Monday, June 15, 2009

OR 09: three more neat Fedora implementations

Open Repositories 2009, Day 4

Three more notable sessions on implementing Fedora. Hopefully, the penultimate post before a final round-up. What a frantic infodump this conference was...


Enhanced Content Models for Fedora - Asger Blekinge-Rasmussen (State and University Library Denmark)

A hardcore technical talk, though impressive in the elegance of the two points shown: bringing the OO model to Fedora object creation, and a DB style ‘view’ for easy creating searching and browsing UIs.

The first is created as an extension of Fedora 3’s standard Content Models, yet backward-compatible, which is a feat. Notable extra’s: declares allowed relations (in OWL lite), schema for xml datastreams. Includes validator service (which is planned as disseminator, too). Open source [sourceforge].

Fedora objects can be manipulated at quite high level using API, but population needs to be done at much lower level. Thus most systems roll their own. Our solution: templates, data objects created as instances of CM’s, not unlike OO programming. Makes default values very easy. No need for handcoded foxml anymore, halleluja! Create, discover, clone templates using template web service.

Then there are repository views, which bundle atomic objects into logical records. Search engine record might be made up of bundle of Fedora objects.
Defined by annotated relations; view angles to create different logical records.
‘view = none’: then omitted from results (useful for small particles you don’t want to have show up in queries, for instance separate slides).

These simple API additions make it easy to create elaborate, simple GUI’s. Which includes the first one I’ve seen that comes close to a workable interface for relationship management - not quite a full drag’n drop, but getting there.


Beyond the Tutorial:Complex Content Models in Fedora 3 - Peter Gorman, Scott Prater (University of Wisconsin Digital Collections Center)
[presentation]

Summary: A hands-on walk through of the Wisconsin DIY approach. Also, an excellent example of what a well-done Prezi presentation can look like: literally zooming in on details then zooming out on the global context was really helpful to see the forest for the trees.

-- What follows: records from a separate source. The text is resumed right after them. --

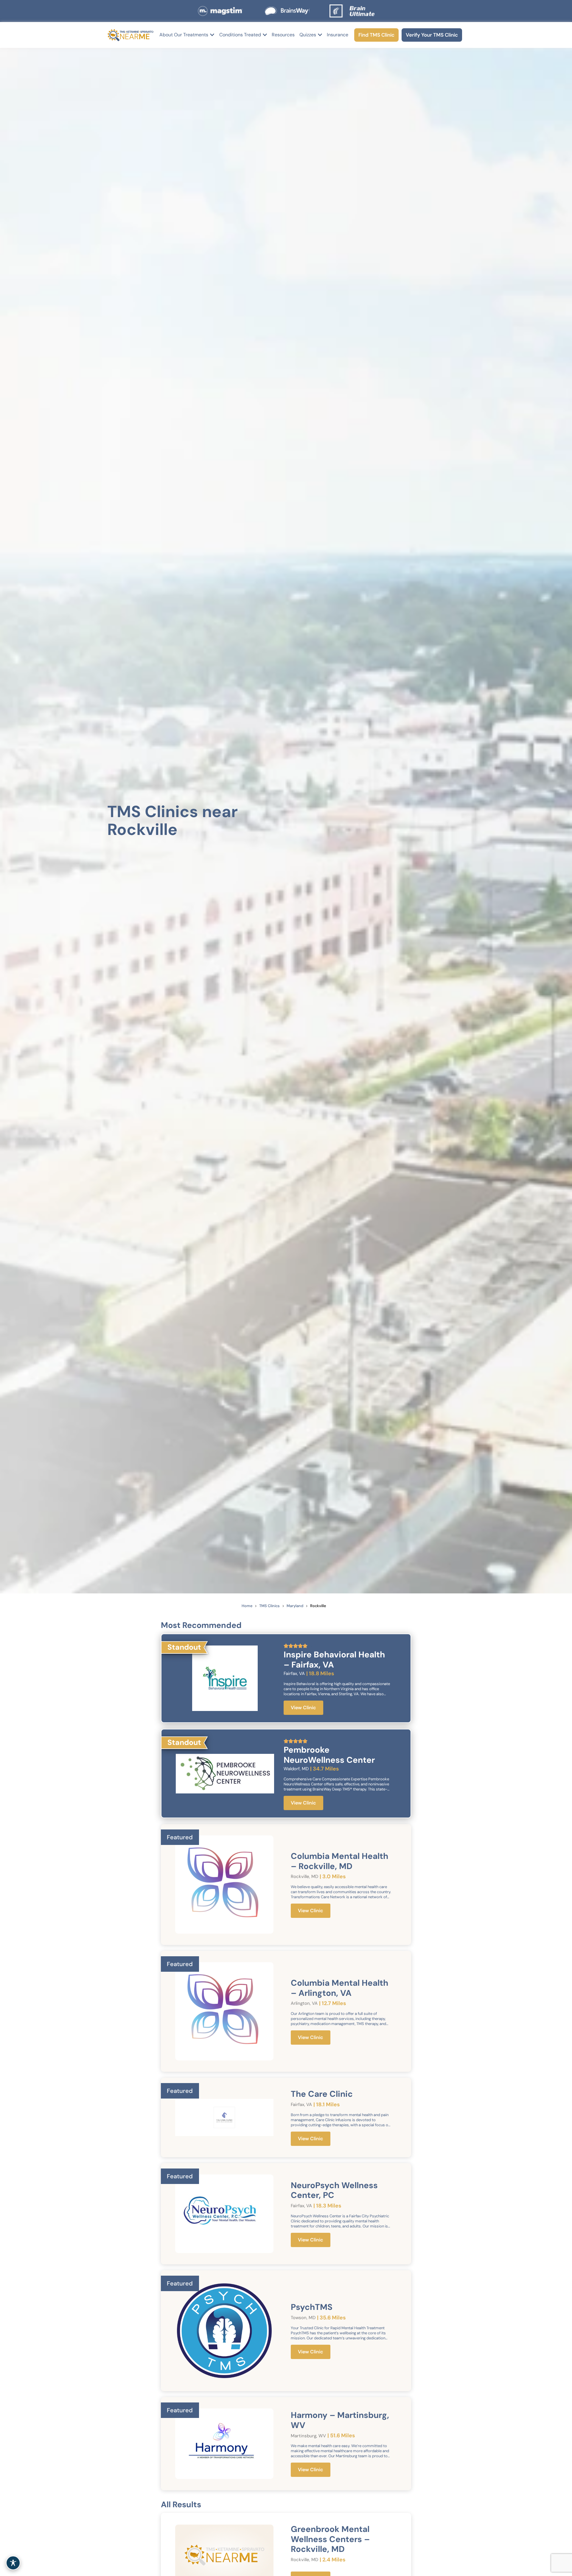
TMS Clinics (269, 1605)
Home (247, 1605)
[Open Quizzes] (320, 34)
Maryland (295, 1605)
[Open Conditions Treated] (264, 34)
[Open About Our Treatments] (212, 34)
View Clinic (303, 1707)
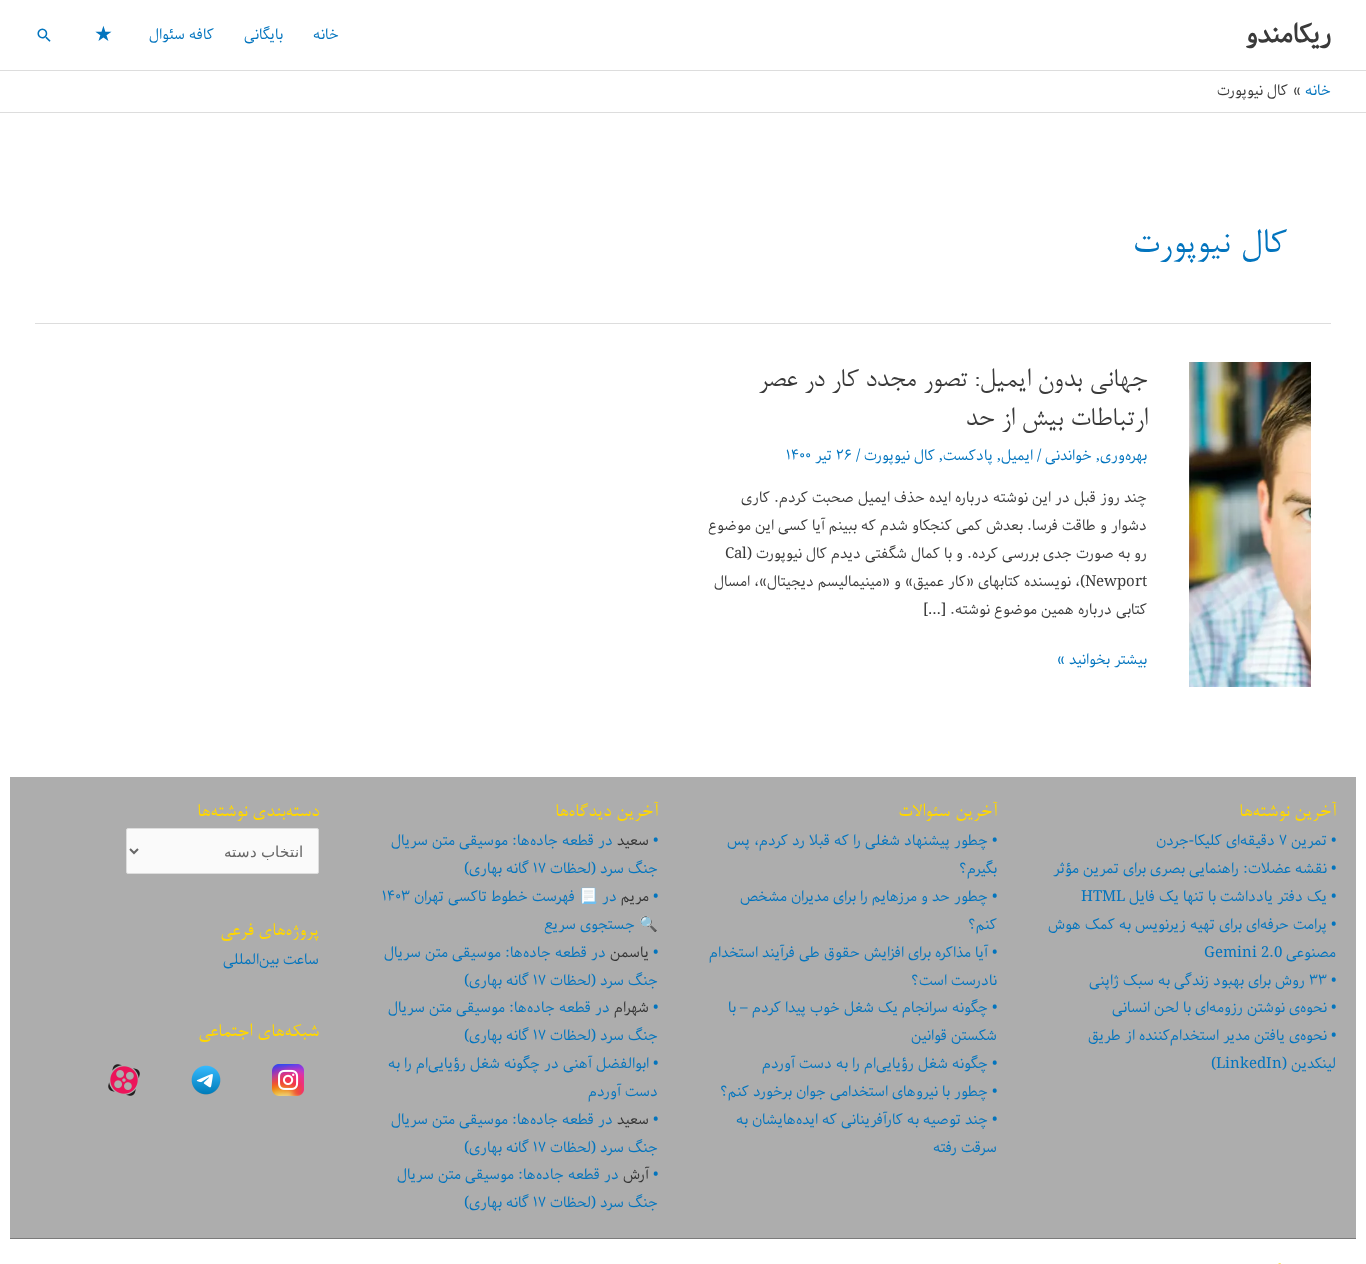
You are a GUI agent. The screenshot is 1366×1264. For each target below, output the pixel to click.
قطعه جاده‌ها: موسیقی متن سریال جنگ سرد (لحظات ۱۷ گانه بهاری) (524, 855)
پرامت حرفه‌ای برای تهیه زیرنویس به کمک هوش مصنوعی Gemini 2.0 (1192, 939)
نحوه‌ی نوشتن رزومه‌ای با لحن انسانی (1219, 1008)
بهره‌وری (1123, 456)
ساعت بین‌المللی (271, 960)
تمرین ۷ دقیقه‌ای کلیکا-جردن (1241, 841)
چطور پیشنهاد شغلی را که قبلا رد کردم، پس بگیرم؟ (862, 855)
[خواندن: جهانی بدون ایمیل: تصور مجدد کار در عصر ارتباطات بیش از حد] (1250, 524)
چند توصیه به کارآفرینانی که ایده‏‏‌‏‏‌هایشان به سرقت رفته (866, 1134)
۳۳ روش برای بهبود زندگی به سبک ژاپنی (1208, 981)
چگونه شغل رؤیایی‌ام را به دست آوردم (875, 1064)
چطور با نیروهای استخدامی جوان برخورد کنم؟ (854, 1092)
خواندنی (1068, 456)
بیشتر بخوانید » (1102, 661)
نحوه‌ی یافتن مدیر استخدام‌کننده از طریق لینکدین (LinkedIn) (1212, 1050)
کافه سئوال (181, 35)
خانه (326, 35)
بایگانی (263, 35)
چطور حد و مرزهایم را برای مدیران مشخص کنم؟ (868, 911)
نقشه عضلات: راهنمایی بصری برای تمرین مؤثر (1190, 869)
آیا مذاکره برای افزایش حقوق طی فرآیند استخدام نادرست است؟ (853, 967)
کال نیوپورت (899, 456)
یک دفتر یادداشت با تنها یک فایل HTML (1204, 897)
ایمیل (1017, 456)
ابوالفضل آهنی (606, 1064)
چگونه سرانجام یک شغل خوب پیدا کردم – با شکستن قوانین (862, 1022)
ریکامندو (1288, 34)
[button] (44, 35)
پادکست (968, 456)
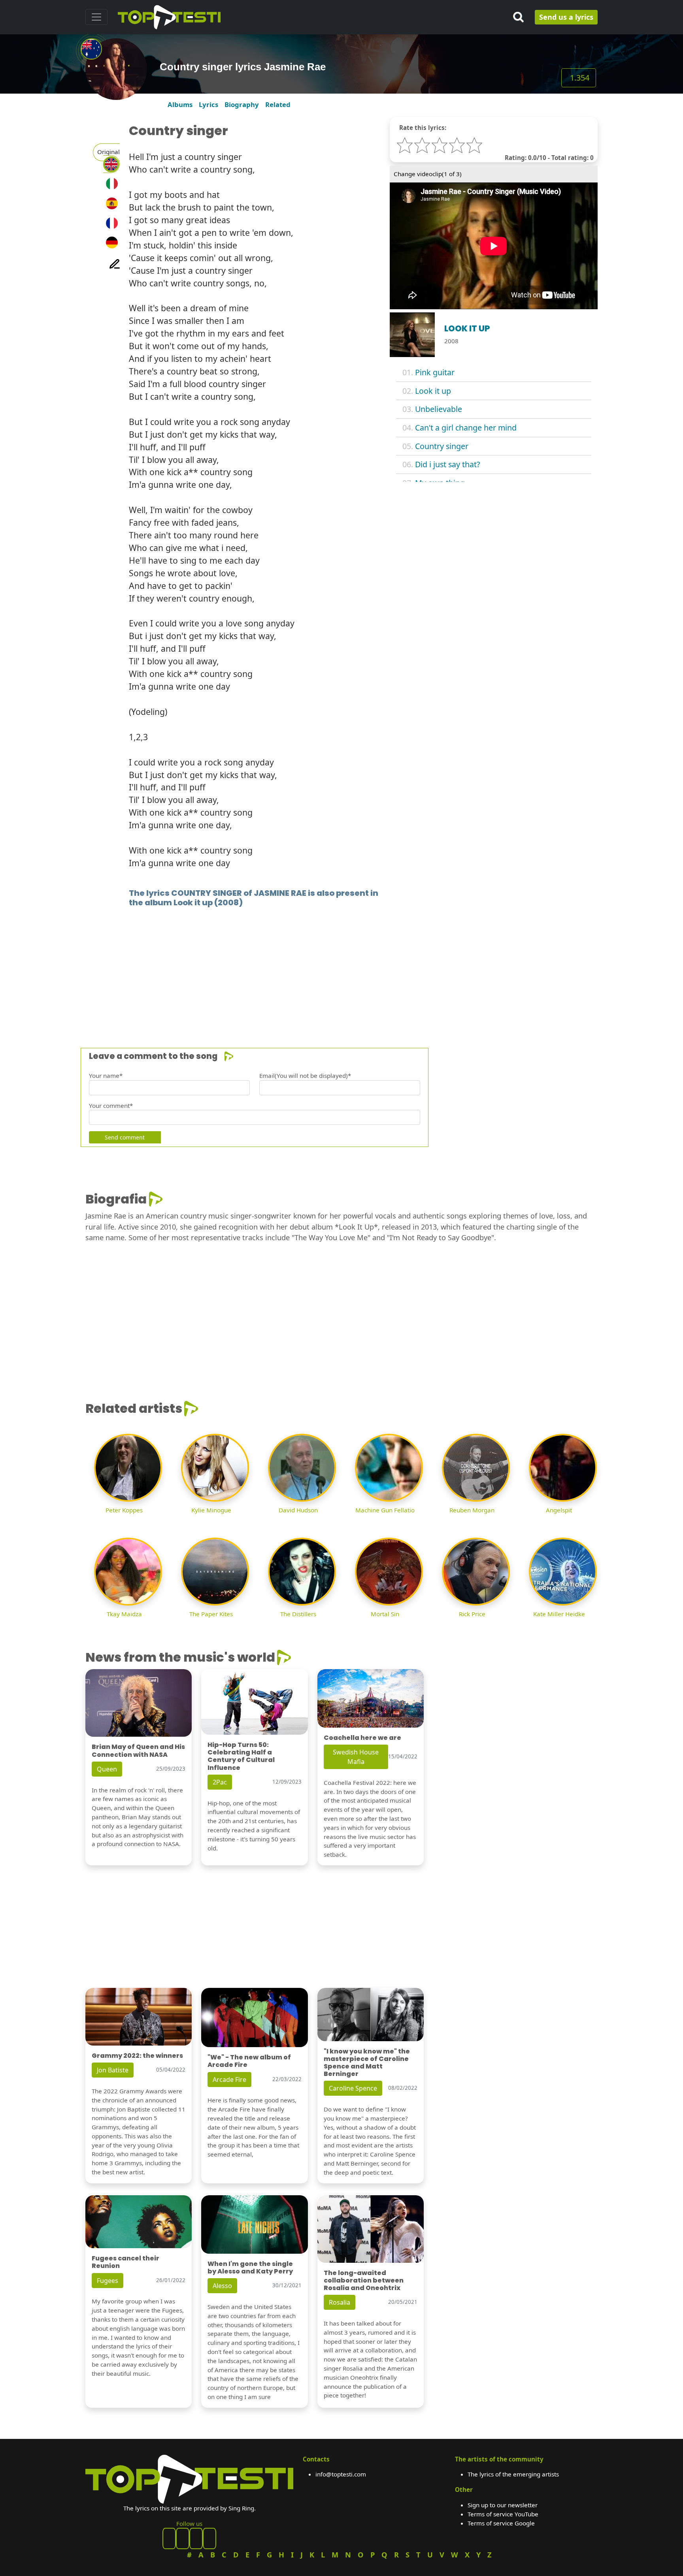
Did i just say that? (447, 464)
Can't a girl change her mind (466, 427)
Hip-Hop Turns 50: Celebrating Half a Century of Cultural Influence (241, 1756)
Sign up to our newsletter (503, 2505)
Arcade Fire (229, 2079)
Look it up (433, 390)
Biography (242, 104)
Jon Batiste (112, 2070)
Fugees (107, 2280)
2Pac (220, 1782)
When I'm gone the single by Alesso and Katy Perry (250, 2267)
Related (278, 104)
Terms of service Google (501, 2523)
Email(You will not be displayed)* (305, 1075)
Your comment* (111, 1105)
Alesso (222, 2285)
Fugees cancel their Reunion (125, 2262)
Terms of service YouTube (503, 2514)
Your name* (106, 1075)
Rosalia (339, 2302)
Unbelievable (438, 409)
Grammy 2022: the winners (137, 2055)
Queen (107, 1769)
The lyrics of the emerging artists (513, 2474)
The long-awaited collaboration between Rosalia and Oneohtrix (364, 2280)
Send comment (125, 1137)
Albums (180, 104)
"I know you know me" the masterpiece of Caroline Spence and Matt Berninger (367, 2063)
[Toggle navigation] (96, 17)
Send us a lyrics (566, 17)
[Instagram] (196, 2538)
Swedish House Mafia (356, 1757)
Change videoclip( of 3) (428, 174)
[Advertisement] (322, 965)
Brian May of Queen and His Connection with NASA (138, 1750)
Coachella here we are (362, 1737)
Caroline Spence (353, 2088)
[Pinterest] (182, 2538)
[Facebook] (169, 2538)
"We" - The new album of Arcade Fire (249, 2061)
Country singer (441, 446)
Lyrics (208, 104)
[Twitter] (209, 2538)
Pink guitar (435, 372)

The outset: migrating >1million complex, heterogeneous digital objects into Fedora. Use abstract CM’s, atomistic, gracefully absorb new kinds and new combinations of content. Philosophy: 'fit the model to the content, not the content to the model'.
(Not in prodction yet, prototype app; keep eye out for 'Uni Wisconsin digital collections')

Prater starts out with the note that it’s humbling to see that the Hydra and escidoc people have been working on the same problem. However IMHO there’s no reason for embarrassment, as their basic solution is very elegant.

Using MODS for toplevel datastream (similar approach to Hydra). STRUCT datastream: a valid METS document, tying objects to hierarchy. Important point: CM’s don’t define structure, that’s for STRUCT and RELS-EXT.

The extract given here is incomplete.